Physiological tools like this offer a potential way of objectively obtaining insights regarding users’ behavior. This is something that has attracted many researchers and product developers, as many of the current tools (e.g. questionnaires), often introduce various forms of bias and often call for subjective interpretation. However, one of the issues is that even though eye-tracking may reveal where a user is looking, it does not directly provide information as to why the user is focusing on a specific area. It may indicate that the user is interested in something but it can also mean that he/she is distracted or confused etc. Some companies have tried to couple eye-tracking with additional physiological measures such as Electroencephalogram (EEG), Heart Rate (HR) or Galvanic Skin Response (GSR), trying to decipher what specific fixations really mean, but their efforts have had limited results because much of this technology is still very new. Typically additional follow-up questions may be required to get a deeper understanding of the specific behavior.
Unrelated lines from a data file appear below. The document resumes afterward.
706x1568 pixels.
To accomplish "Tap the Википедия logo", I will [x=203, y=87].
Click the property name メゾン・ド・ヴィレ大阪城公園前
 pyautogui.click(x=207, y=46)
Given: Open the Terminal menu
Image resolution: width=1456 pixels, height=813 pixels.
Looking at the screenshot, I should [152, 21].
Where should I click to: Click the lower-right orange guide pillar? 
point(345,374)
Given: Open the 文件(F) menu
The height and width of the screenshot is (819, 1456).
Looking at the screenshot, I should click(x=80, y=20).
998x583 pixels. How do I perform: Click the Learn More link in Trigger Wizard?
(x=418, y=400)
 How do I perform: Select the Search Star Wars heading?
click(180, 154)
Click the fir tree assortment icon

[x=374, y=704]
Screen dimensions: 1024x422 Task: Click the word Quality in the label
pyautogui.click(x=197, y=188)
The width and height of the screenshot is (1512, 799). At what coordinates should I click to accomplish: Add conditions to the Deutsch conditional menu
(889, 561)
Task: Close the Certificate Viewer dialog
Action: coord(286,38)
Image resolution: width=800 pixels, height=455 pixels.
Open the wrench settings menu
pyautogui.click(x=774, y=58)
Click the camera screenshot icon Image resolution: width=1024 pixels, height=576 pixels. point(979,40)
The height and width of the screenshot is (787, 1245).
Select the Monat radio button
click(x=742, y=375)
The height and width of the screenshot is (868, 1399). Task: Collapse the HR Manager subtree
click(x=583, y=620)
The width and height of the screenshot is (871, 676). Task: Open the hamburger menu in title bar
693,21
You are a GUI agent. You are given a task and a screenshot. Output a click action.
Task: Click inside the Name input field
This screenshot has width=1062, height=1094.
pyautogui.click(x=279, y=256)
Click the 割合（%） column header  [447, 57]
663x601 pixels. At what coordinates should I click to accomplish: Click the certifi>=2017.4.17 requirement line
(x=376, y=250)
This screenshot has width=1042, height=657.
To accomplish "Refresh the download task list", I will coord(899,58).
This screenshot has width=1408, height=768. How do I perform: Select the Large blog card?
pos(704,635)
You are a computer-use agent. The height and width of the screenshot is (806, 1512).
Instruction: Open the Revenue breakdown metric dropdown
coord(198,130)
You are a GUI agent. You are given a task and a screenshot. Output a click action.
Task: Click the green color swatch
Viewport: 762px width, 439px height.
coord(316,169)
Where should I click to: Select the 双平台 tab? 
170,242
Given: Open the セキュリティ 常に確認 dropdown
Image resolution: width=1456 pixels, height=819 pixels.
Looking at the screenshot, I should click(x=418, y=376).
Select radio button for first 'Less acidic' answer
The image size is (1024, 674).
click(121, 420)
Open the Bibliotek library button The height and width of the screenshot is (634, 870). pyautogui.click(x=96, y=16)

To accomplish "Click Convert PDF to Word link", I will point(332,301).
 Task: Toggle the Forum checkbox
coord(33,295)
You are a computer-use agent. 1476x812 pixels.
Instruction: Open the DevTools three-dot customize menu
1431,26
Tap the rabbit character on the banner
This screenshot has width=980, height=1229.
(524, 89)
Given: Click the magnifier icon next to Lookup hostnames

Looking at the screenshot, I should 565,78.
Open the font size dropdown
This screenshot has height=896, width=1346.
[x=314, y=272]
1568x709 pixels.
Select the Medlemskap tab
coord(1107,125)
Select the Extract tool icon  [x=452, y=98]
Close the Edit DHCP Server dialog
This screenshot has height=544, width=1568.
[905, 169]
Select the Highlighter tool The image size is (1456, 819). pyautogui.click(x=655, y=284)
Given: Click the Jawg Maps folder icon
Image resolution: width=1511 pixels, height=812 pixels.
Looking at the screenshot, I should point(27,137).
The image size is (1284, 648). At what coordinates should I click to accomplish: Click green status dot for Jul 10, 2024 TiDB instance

Although eye-tracking may not directly tell a complete story, it is still a good indicator of certain user behaviors and a great complement to conventional methods for user testing, market research or product development. For example, by collecting eye-tracking data one can obtain information about navigation patterns and areas or details that may catch the users’ eyes more frequently as well as things that users may fail to notice.
In domains with tasks that require a lot of attention such a monitoring tasks (e.g. Control Rooms, Air Traffic Control or Command and Control) eye-tracking can offer insights on operator situational awareness and provide reasoning for certain actions or potential mistakes (e.g. did the operator fail to notice a gauge or a change on a display). Further, by combining the eye-tracking data with the adequate systems (e.g. Preventive alerts and clever mitigation strategies) many potential errors may be avoided.
In a product or software development setting, eye-tracking can be used to obtain information regarding specific details or areas. For example did something specific catch the eye of the user (e.g. Advertisement, Color, Shape or Form) or are there areas (e.g. Top, Bottom, Left, Right) in the application where users scanned more frequently and thus where more pertinent information should be placed? Also, do users tend to navigate or scan using a specific pattern? Should information be provided in a specific sequence? This is all interesting information that can be obtained using eye-tracking.
Eye-tracking also has its limitations and I feel that, as with most data, it’s the way one presents and interprets the collected data that has the most value. From eye-tracking data, graphs and images, such as heat maps and gaze plots can be created. Heat maps display a visual representation of where users fixated most frequently during a certain period of time. Gaze plots display all the fixations and the order of which they were scanned. Both are overlaid on top of the specific image or object viewed. Various statistics can also be obtained such as fixation duration or number of fixations for specific details, areas, or for the overall session. To my knowledge, these outputs are all only available when observing static views or still images. It is not possible to create meaningful heat maps or gaze plots, for any number of users, for dynamically changing views (e.g. navigating through a web site or completing a task across multiple screens). The eye-tracker simply has no way of determining what is displayed on the screen without some kind of markers, such as key presses or timestamps, and since users navigate down different paths or complete tasks using different methods, this is impossible to predict.
For dynamically changing views that do not have a clear path, eye-tracking can instead provide an output referred to as a gaze replay. The gaze replay is a video of the users’ fixations and scan paths over time, which is overlaid on top of whatever is being viewed (e.g. web site, product, book etc). This can provide some general information to where each specific user was focusing and their scan pattern, but it requires interpretation of the output for each specific user. I have not yet come across anybody that has been able to effectively collect and present data across multiple users in a presentable way for dynamically changing views.
So do I feel eye-tracking is useful? I think it can be a great tool for objectively gaining some insights regarding users’ behaviors, as long as researchers and their clients are aware of its capabilities and limitations. I don’t think it should be relied on as a stand-alone research tool, however, I think it can be a very powerful tool accompanied with other data capturing methods.